Wednesday, October 18, 2006

Without the rain, the work wouldn't get done. (10/18/06)

Have I mentioned yet how the volunteer work teams make all the difference down here?

Here at Handsboro we make home for a constant cycle of volunteer work teams from all over the country. Some teams bring experienced construction workers and some crews come to do office or medical work. Some teams arrive with 40 members strong and some consist of just one or two dedicated people. They are from large California churches and small North Carolina congregations. They come in all ages, shapes, sizes, and attitudes. And each one of them brings a needed shot of faith, hope and love to this community- including myself.

We're currently hosting a team of 30 from Newport Beach Presbyterian Church in Orange County, CA. It's a huge, wealthy church full of folks who are ready to fix things and do good all over the globe. They've been a bit frustrated this week because we've been slow to get the work done.

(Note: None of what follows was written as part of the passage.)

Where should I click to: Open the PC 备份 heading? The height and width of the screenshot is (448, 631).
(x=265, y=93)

You see, we've been thrown a kink in our work plans by mother nature. It's been raining! Since Sunday we've had nothing but rain, rain, rain. I haven't seen rain since I arrived on the Gulf Coast- I wasn't even sure it rained here at all. This week, I learned. It rains. It's been dumping. And that rain really slows our roofing, painting and building plans. Sometimes I think it might be funny to put a bunch Californians up on wet roofs and watch what happens, but down here they won't let me do it. I suppose that's Southern Hospitality for you. So, we had to scramble to find inside jobs for the Cali crew. We searched and searched our files, and finally found a great inside job just under our noses- the church sanctuary. Being over 100 years old the church has seen some shifting and her walls were covered in cracks and tears (you folks at DMPC haven't heard of anything like that, have you? He, he). They spent the day filling the cracks and preparing for new paint.

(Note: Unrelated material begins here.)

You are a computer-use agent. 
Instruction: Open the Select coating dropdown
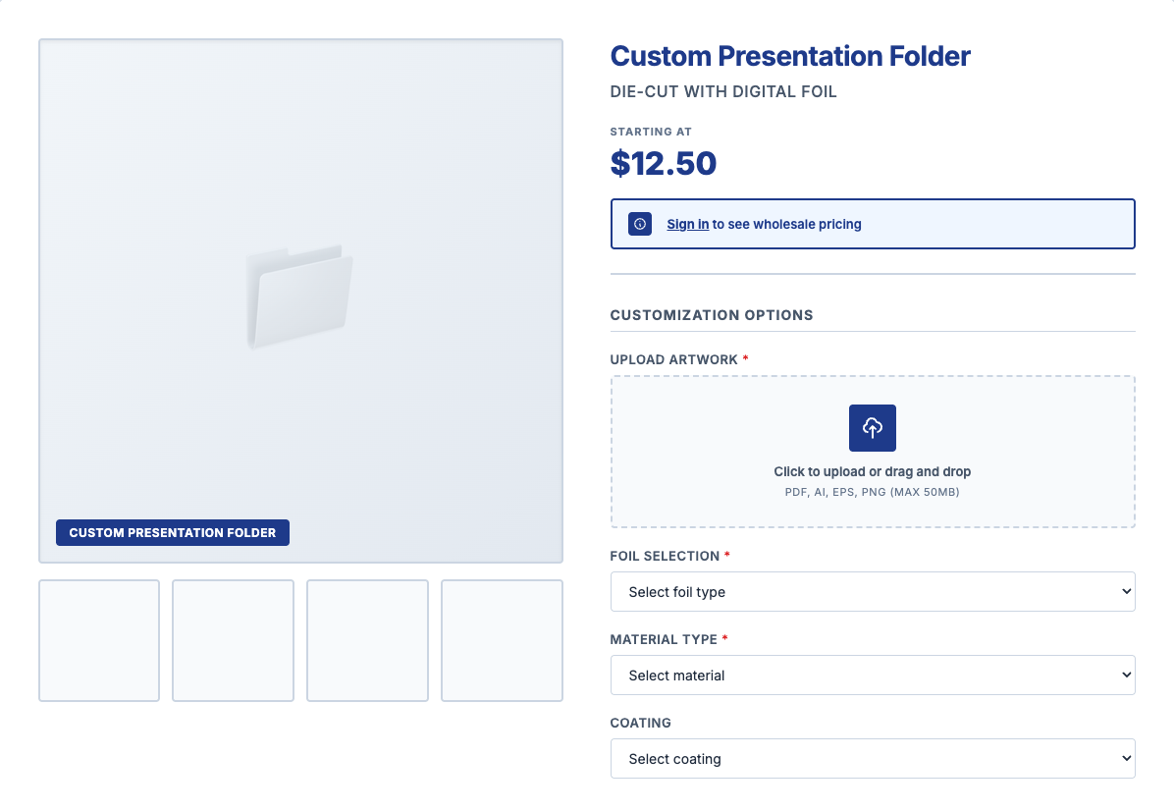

This morning, when I joined them for their daily devotional mini-worship, one of their team members read Philippians 2: 3-7 and spoke about being a missionary as being a servant. He spoke about doing the work that needs to be done, regardless of your own agenda. He had been one of the team members who wanted to get out into the town and build roofs and houses and meet people and change lives and who had been frustrated by how the weather had changed his mission trip plans. But this morning he looked around the patched together sanctuary and noticed that, " if not for the rain, this work wouldn't have been done".

That struck me. He was talking about this week's rain spurring all of the work on the church building, but I heard him preaching about the Katrina rains and how the work in this community wouldn't have been done with out them. All of the families, churches and schools that are rebuilding down here were hurting before the storm. The hope and joy coming out of this rebuilding effort is lifting this community higher than it stood before.

I also heard him talking about me. If not for the rain of tears that followed my sister's death, and my move back to Maryland, I may not have found my way down to Mississippi to join in the rebuilding effort to get my work done. I don' know that I would have had the emotional, physical, spiritual and financial resources to take on this challenge if not for the year and a half through with I struggled, explored and learned. And as much work as I do in this community, there is just as much work going on in my head, and my heart. That work would not have been done, if not for the rains.

I know the teams come down here to serve and touch the lives of the Gulf Coast community- I just never expected to be included as a recipient of those gifts, to be included in that community so soon.

2 comments:

Brenna said...

Good Blog. I will miss the california team too, and all their delicious food. I wish you could have heard the pastor in New Mexico talking about water, basically that we're always baptized again when we come in contact with any water, because it is so transformative and powerful.

Erin said...

Hurray for comments! Thanks B.
I totally agree about the water- I think that's why I was such a swimmer. You just feel new again every time you dip your head under. I love that.